The stockpile was increased by US$42.1 billion in June, US$30.2 billion more than the same time a year earlier.
Chinese exports plummeted 21.8 percent through the January-June period in the sharpest decrease in a decade after the global financial crisis sapped demand for Chinese goods.
Declining exports drove down the trade surplus to US$96.94 billion in the first half, down 1.3 percent year on year.
A decline of the greenback also helped depress the reserves value as a big share of the holdings were US treasury bills.
The central bank also said 7.37 trillion yuan of new bank loans were extended in the first half of the year, 4.92 trillion yuan more than in the same period a year ago, to echo the moderately ease monetary policy to support the economic revival.
Credits to nonfinancial businesses were 6.31 trillion yuan in the first half, up 4.32 trillion yuan year on year. Of the total, 1.32 trillion yuan were short-term loans, and 3.18 trillion yuan were mid-and-long-term loans.
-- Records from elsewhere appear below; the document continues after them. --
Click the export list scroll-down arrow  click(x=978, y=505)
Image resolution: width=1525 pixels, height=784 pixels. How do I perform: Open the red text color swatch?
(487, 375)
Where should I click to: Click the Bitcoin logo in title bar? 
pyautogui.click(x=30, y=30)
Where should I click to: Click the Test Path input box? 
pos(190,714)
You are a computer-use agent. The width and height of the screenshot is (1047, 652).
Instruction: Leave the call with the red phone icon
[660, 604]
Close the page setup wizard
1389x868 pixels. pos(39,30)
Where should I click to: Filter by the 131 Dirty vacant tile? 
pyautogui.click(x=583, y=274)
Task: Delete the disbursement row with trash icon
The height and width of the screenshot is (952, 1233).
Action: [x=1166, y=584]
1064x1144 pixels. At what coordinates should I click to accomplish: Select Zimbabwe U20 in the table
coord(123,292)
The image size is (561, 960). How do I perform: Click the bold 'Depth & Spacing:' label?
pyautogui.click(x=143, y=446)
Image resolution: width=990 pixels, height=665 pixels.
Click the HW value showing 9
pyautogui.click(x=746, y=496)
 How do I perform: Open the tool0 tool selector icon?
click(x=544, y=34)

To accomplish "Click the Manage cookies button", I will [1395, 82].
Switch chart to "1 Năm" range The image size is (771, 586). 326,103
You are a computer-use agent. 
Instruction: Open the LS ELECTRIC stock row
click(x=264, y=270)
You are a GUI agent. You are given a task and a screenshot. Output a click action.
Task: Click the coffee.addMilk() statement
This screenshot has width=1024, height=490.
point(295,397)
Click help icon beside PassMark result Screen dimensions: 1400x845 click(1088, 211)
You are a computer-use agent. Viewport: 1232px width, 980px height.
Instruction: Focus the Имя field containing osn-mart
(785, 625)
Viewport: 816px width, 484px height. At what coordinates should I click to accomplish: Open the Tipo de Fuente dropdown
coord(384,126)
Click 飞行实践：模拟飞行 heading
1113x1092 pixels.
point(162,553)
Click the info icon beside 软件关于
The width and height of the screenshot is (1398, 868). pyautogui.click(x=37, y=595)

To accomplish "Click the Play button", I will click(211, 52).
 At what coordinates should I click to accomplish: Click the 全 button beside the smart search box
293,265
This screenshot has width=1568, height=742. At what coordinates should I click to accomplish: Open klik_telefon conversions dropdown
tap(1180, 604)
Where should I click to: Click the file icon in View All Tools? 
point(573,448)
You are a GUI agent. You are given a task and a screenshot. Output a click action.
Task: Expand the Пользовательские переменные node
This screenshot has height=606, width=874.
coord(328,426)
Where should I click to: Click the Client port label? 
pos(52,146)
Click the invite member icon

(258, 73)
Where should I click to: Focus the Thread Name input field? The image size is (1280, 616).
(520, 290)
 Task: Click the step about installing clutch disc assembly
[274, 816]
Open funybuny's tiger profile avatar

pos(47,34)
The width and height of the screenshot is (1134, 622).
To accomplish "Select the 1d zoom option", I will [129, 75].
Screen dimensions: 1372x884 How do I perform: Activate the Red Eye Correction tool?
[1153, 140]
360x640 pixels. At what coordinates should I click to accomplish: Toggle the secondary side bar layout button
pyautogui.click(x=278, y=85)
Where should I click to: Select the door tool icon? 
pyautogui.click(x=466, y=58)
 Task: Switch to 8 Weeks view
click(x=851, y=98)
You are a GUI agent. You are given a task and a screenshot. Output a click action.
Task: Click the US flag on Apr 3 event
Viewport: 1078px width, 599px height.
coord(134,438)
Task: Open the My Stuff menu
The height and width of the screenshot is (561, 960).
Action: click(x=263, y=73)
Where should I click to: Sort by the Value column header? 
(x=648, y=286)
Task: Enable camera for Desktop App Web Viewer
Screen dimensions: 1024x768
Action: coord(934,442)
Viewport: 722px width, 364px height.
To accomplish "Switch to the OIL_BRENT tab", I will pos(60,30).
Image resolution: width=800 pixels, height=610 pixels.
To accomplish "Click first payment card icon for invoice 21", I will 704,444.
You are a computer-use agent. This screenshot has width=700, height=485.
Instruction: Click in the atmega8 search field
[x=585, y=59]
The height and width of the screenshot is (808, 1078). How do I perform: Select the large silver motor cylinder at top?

Bill financing was 1.71 trillion yuan.
In June, 1.53 trillion yuan of loans were issued, the second highest monthly figure this year.
The broad measure of money supply (M2), which covers cash in circulation and all deposits, rose 28.46 percent year on year to 56.89 trillion yuan by the end of June.
The narrow measure of money supply, M1 (cash in circulation plus corporate current deposits), was up 24.79 percent to 19.32 trillion yuan.